Mr. Ingis said the exact form of the notice had not been decided on — it could be a link that says “Why did I get this?” or “interest-based advertising,” meaning information on advertising based on Web visits and behaviors, he said. “All that is to be determined following the rollout of the principles,” he said. “The requirement is that it be clear, meaningfully prominent and uniform.”
The report also suggests an enforcement process, so that competitors or consumers can bring complaints if a company violates the principles. “Programs will also, at a minimum, publicly report instances of noncompliance and refer entities that do not correct violations to the appropriate government agencies,” the report says.
It also says consumers must approve the collection of “sensitive data” — mostly on finances or health.
Some privacy advocates have been pushing for more stringent rules, saying, for instance, that consumers must explicitly approve all data collection.
Mr. Ingis said that was not feasible.
“If you had that as a default, you would wind up undercutting significantly the economic underpinnings for all the stuff the public loves,” he said. “The way, operationally, that would work is every time a consumer’s doing their Web surfing, you’d be requiring them to click through all these options. Consumers would hate that.”
Another issue privacy watchdogs have raised is that consumers have no access to the data being collected about them — it is all done behind the scenes.
Giving consumers access to the data is “an interesting concept,” Mr. Ingis said, noting that what the companies collect shows up as “a bunch of ones and zeros.”
“The data is in computer wording, programming speak, and to the consumer would mean nothing,” he said.
(A handful of online companies, including Google, have translated the data, however, and have said they will give consumers access.)
“Of course they can give the profile information, the profile information can be translated,” said Jeffrey Chester, executive director of the Center for Digital Democracy, a privacy advocacy group, when asked about Mr. Ingis’s statement. “People need to have access to their entire profile, and this is a thinly veiled excuse so that the companies can retain the data without giving consumers control over their information.”
The announcement of the report includes an advertising campaign to publicize the new standards. Members of the consortium include the American Association of Advertising Agencies, the Association of National Advertisers (which represents companies that advertise, like McDonald’s or General Electric) and the Interactive Advertising Bureau. Their members have pledged 500 million impressions, or views by readers, over the next year and a half to promote the changes.
“I am gratified that a group of influential associations — representing a significant component of the Internet community — has responded to so many of the privacy concerns raised by my colleagues and myself,” Pamela Jones Harbour, a member of the Federal Trade Commission, said in a statement. The report has “the potential to dramatically advance the cause of consumer privacy,” she said.

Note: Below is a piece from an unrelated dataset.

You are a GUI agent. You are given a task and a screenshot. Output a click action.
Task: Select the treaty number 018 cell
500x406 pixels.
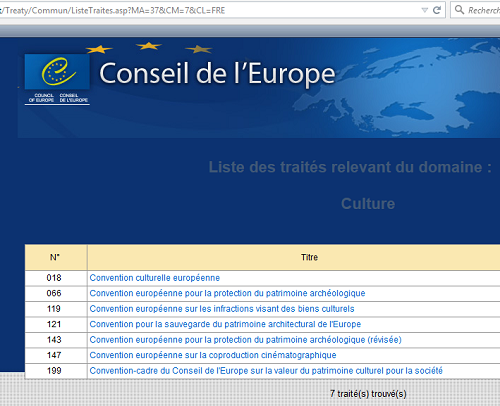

Charles H. Kennedy, a lawyer at Morrison & Foerster who focuses on communications and advertising and did not work on the report, gives it a mixed review.
“These principles are especially strong in the area of notice or transparency,” Mr. Kennedy said. “It’s a little less clear, I think, on consent and how it’s going to be obtained and what it’s going to consist of.”
He said that although the Federal Trade Commission seemed to be increasing its enforcement in the online-marketing world — last month, it settled with Sears over charges that its marketing software did not disclose all the information it collected — he expected self-regulation would win out.
“What we will see at minimum is the F.T.C. will continue to bring individual enforcement actions, like the one they brought against Sears, that will be intended to signal to industry the kind of practices the agency wants to see,” he said. “It’s sort of an informal way of making rules without making rules.”
He added, “I think self-regulation ultimately is going to be the solution, and this is a big step in the right direction.”